O assunto mereceu atenção dos senadores Pedro Taques (PDT/MT) e Demóstenes Torres (DEM/GO), entre outros. Para o especialista em Direito Ambiental e professor Paulo Affonso Leme Machado, o texto leva à interpretação de anistia, "sem utilizar esse nome". "Perdoar não significa entender que tudo está certo e que se pode fazer o que quiser, ainda que se cause prejuízo. O perdão admissível é o que leva a alguma reparação da falta", alertou.

Em sentido oposto, o ministro Herman Benjamin, do STJ, entende que o projeto não determina a anistia aos que desmataram irregularmente áreas protegidas. "Anistia não é utilizada no texto porque não se quer anistia, mas isso precisa ficar claro no texto legal. O projeto poderia melhor trabalhar as responsabilidades dos que desmataram de forma irregular, sem receios", diz o ministro.

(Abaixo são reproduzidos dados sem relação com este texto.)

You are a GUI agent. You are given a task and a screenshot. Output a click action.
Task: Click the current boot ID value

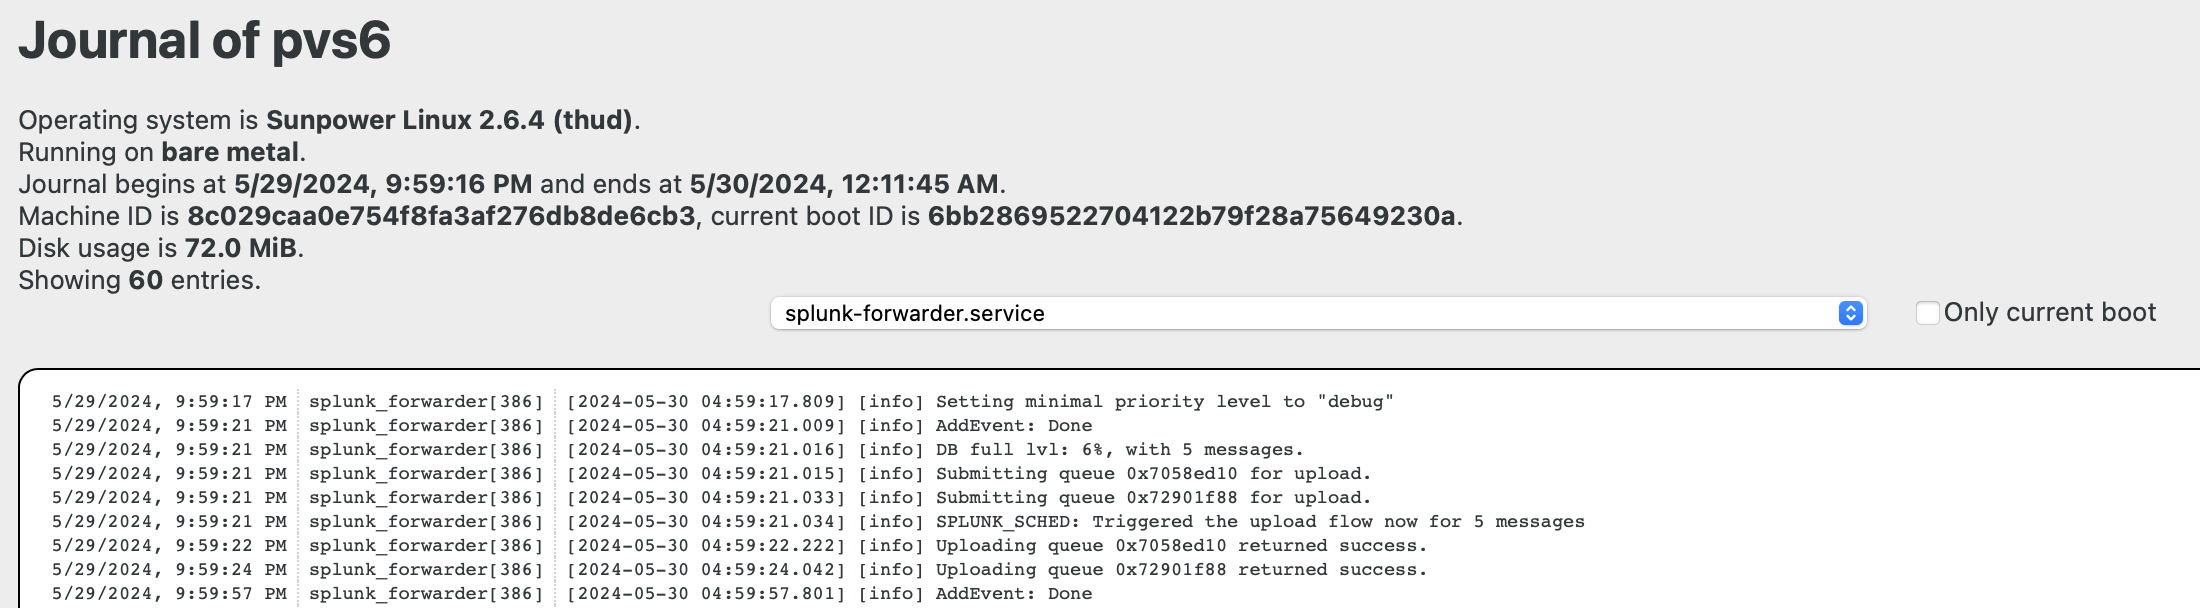(x=1191, y=216)
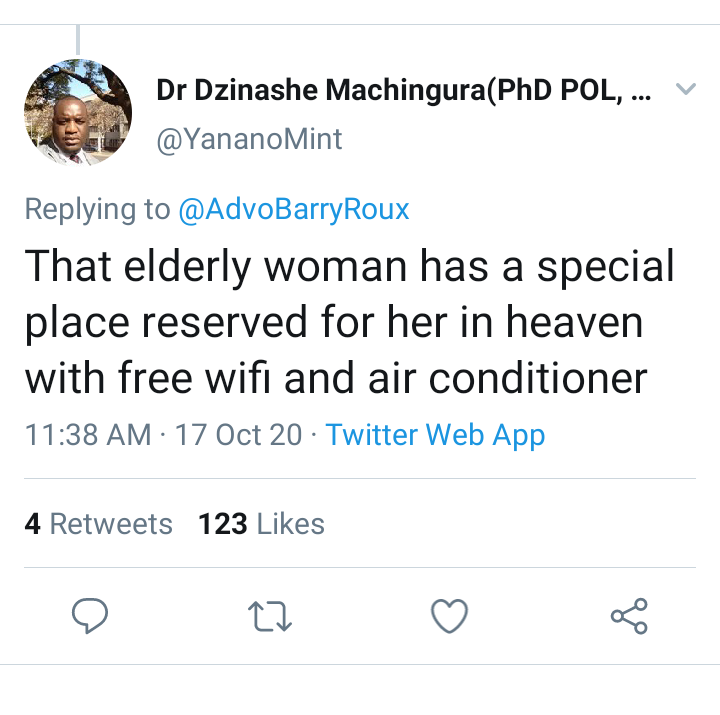The width and height of the screenshot is (720, 715).
Task: Open @AdvoBarryRoux profile link
Action: coord(294,209)
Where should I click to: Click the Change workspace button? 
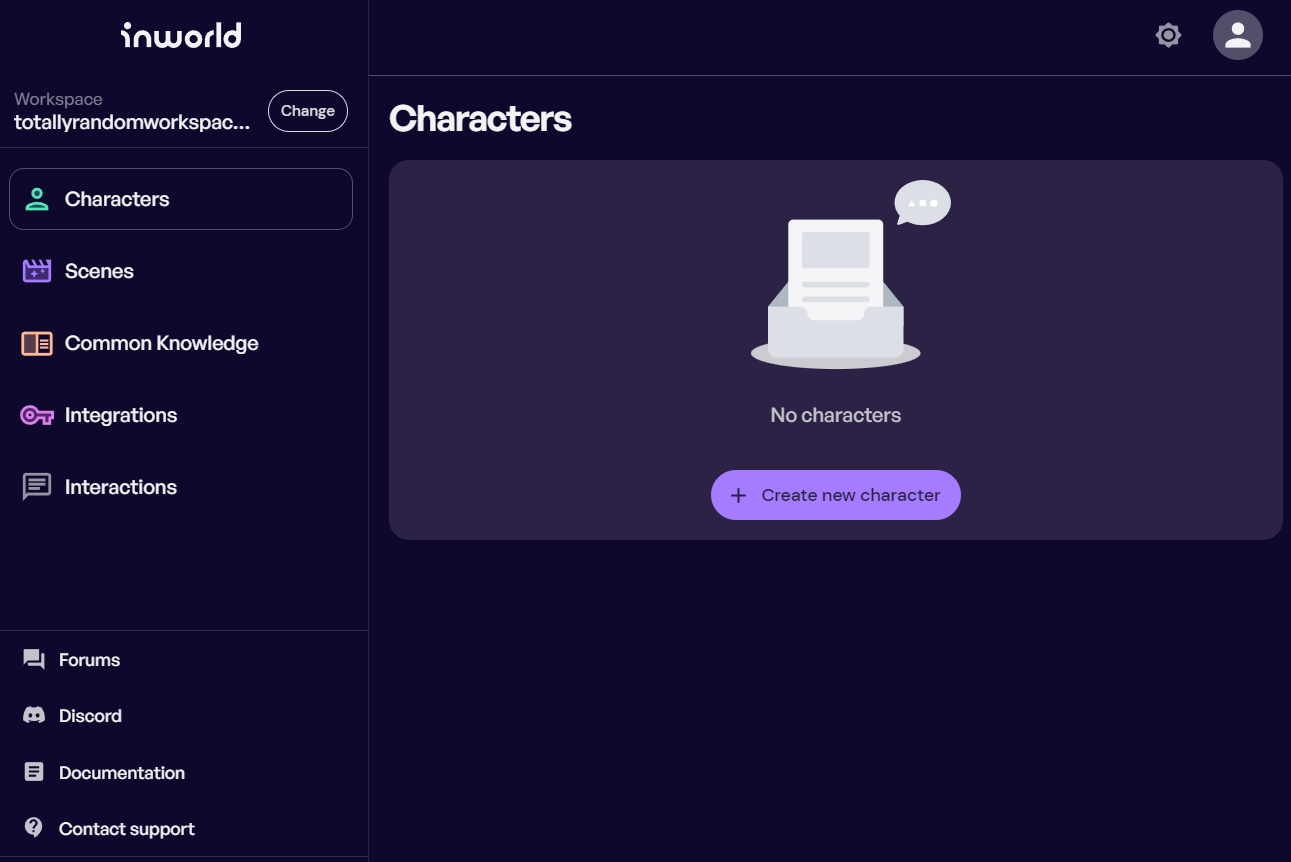coord(307,111)
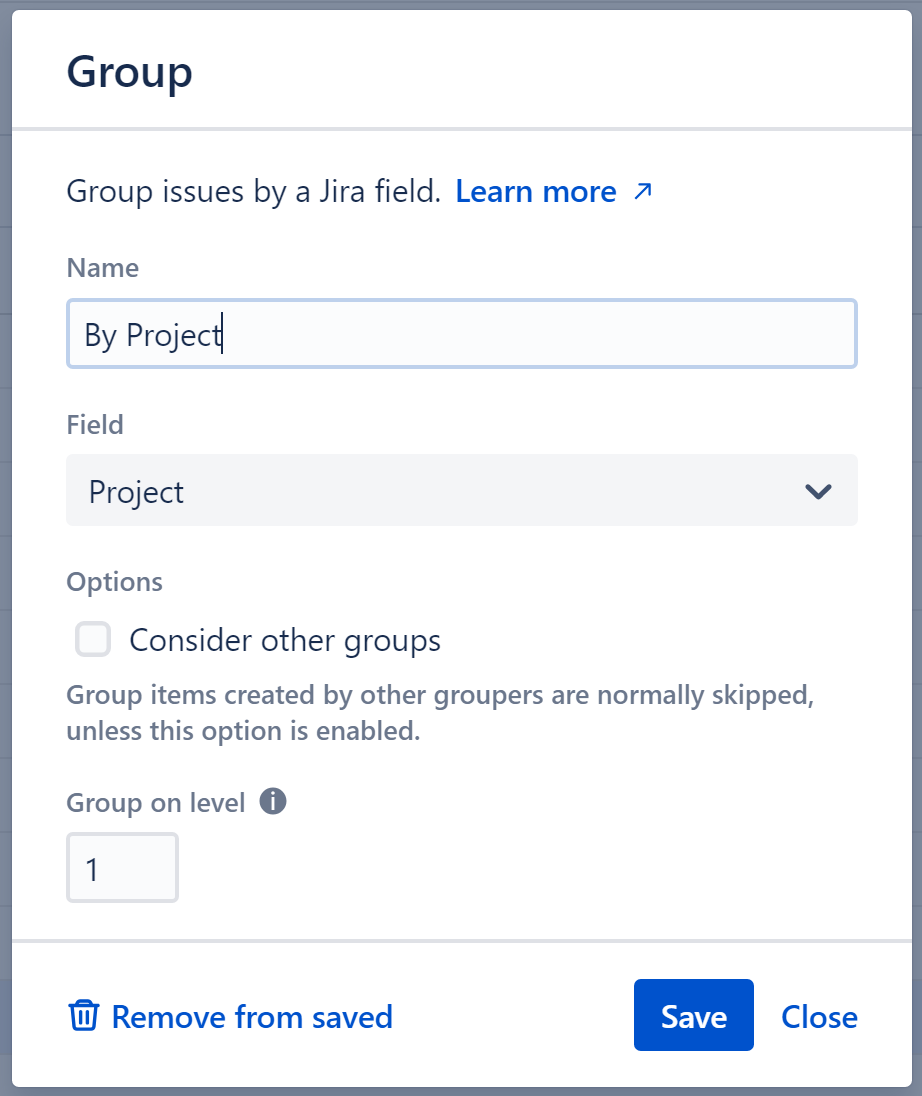Click the Project value in the Field selector

pos(136,491)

Já para Cristina Godoy, se a intenção não era conceder anistia, o texto é visto como anistia por aqueles que vão tratar a norma. A procuradora foi contestada pela senadora Kátia Abreu (DEM/TO). Para a parlamentar, o projeto prevê regras para regularização de áreas desmatadas, sem anistiar os responsáveis.

Incentivos econômicos

A previsão, no novo código, de mecanismos de incentivo para a recuperação de áreas protegidas, ao lado das medidas de comando e controle, foi outro aspecto bastante discutido na audiência pública. A adoção da medida foi defendida pelo senador Eduardo Braga (PMDB/AM), que sugeriu medidas como redução de taxas de juros de programas de crédito e compensações tributárias para aqueles que protegem os recursos naturais.

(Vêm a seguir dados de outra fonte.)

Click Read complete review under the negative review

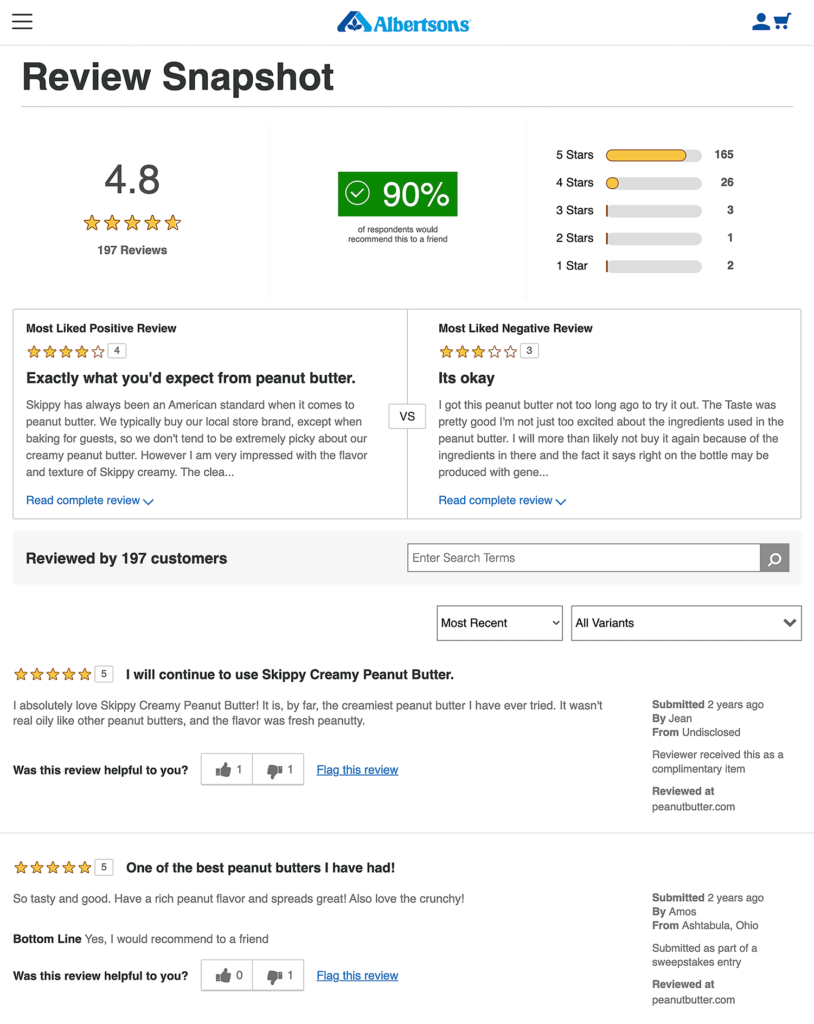pos(496,500)
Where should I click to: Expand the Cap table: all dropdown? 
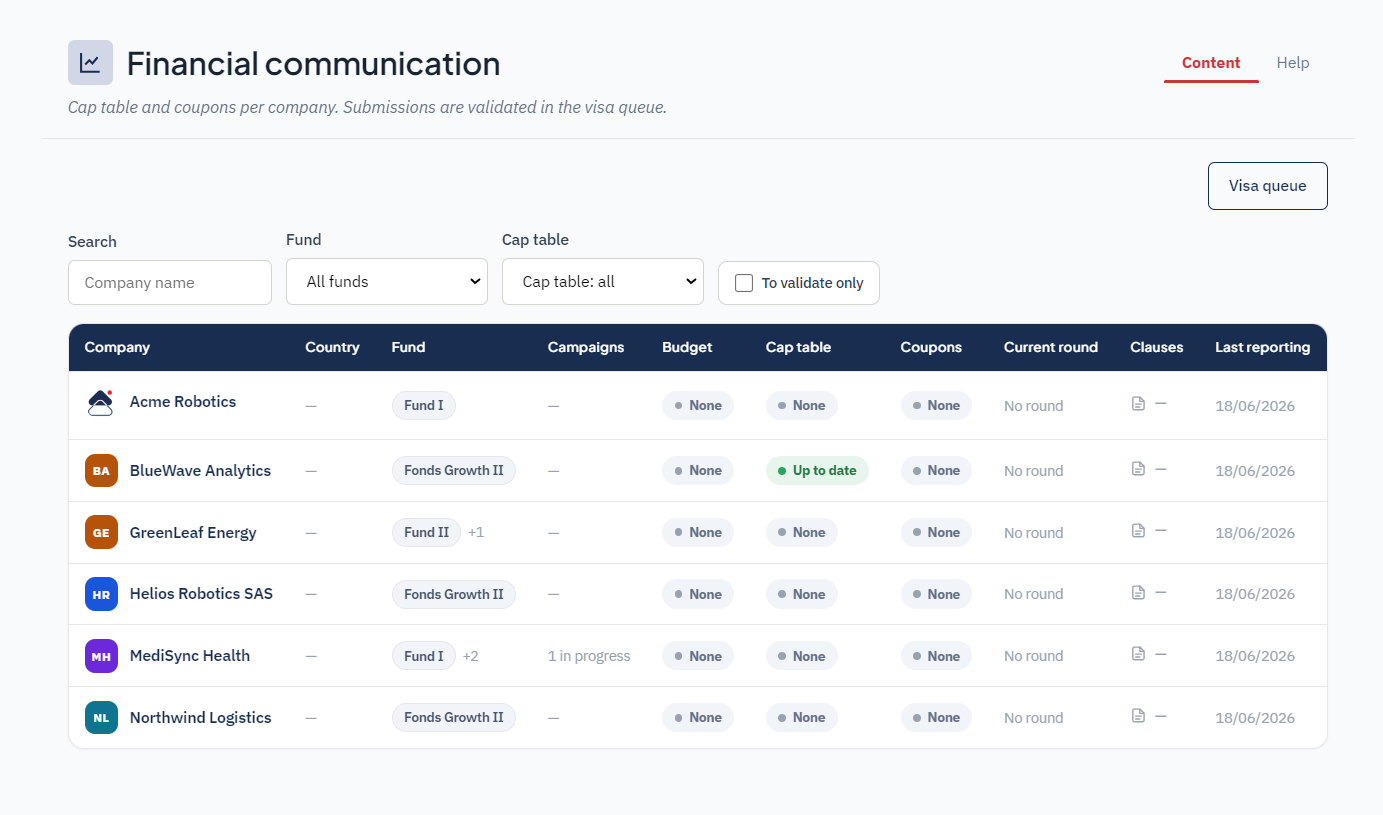[x=603, y=282]
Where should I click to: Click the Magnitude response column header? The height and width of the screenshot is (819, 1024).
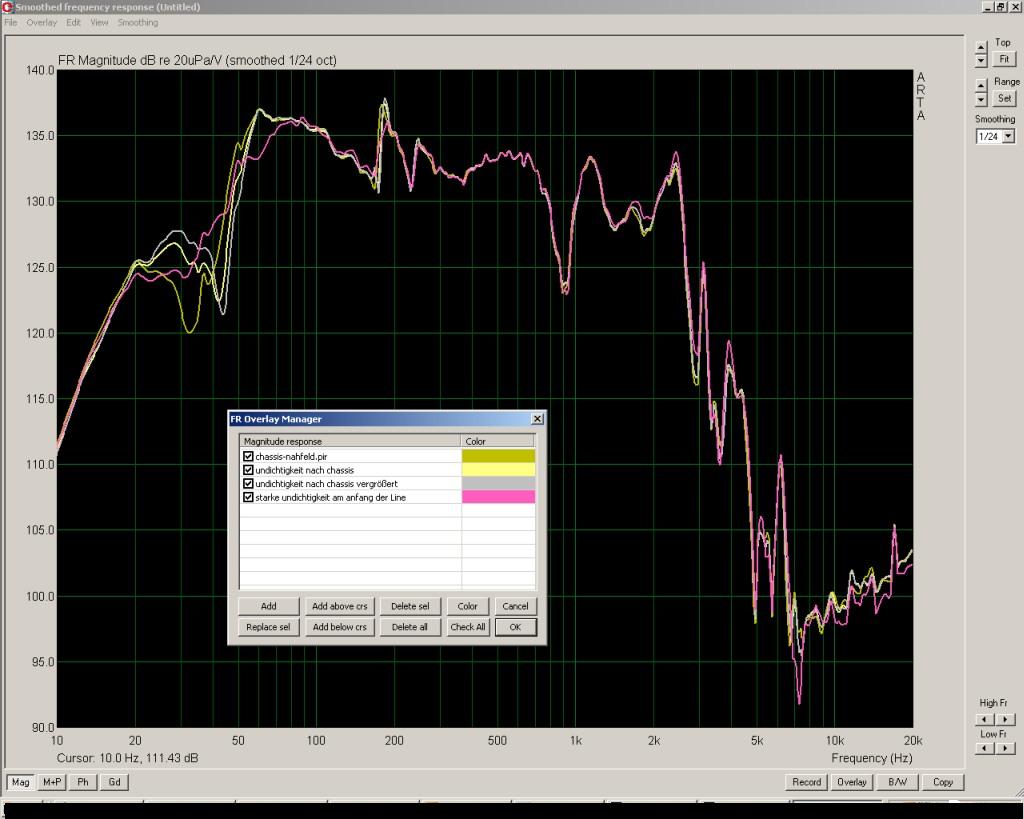click(349, 441)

Em resposta às senadoras Ana Amélia (PP/RS) e Vanessa Grazziotin (PCdoB/AM), o ministro Herman Benjamin lembrou que tramitam no Congresso diversos projetos sobre o tema.

Para ele, esgotar o assunto no Código Florestal deixaria de fora outras possibilidades constantes nos projetos. O ministro sugere que o assunto esteja previsto na nova lei, mas com a possibilidade de regulação em lei específica.

Duradoura

O ministro Herman Benjamin, do STJ, defendeu uma reforma duradoura do Código Florestal. Para ele, a nova lei deve ser clara o suficiente para que o Parlamento não precise, em futuro próximo, voltar a modificar o texto legal.

Na opinião do ministro, os debates em torno do novo código seguem alguns princípios comuns, como a determinação de que as mudanças propostas não visem ampliar ou estimular o desmatamento no Brasil.

Ele também defende a diferenciação, no código, entre o grande agricultor e o pequeno agricultor, já prevista na Constituição federal. "Não devemos temer fazer essa diferenciação também no Código Florestal, para ficar em sintonia com a Constituição federal".

Herman Benjamin considera que o projeto não determina a anistia aos que desmataram irregularmente áreas protegidas. "Anistia não é utilizada no texto porque não se quer anistia, mas isso precisa ficar claro no texto legal. O projeto poderia melhor trabalhar as responsabilidades dos que desmataram de forma irregular, sem receios".

Hermam Benjamin afirmou que as regras previstas no projeto acabam com a proteção das áreas úmidas do Pantanal. Para evitar a destruição desse bioma, ele sugere a criação de lei especial para regulamentar o uso da terra no Pantana.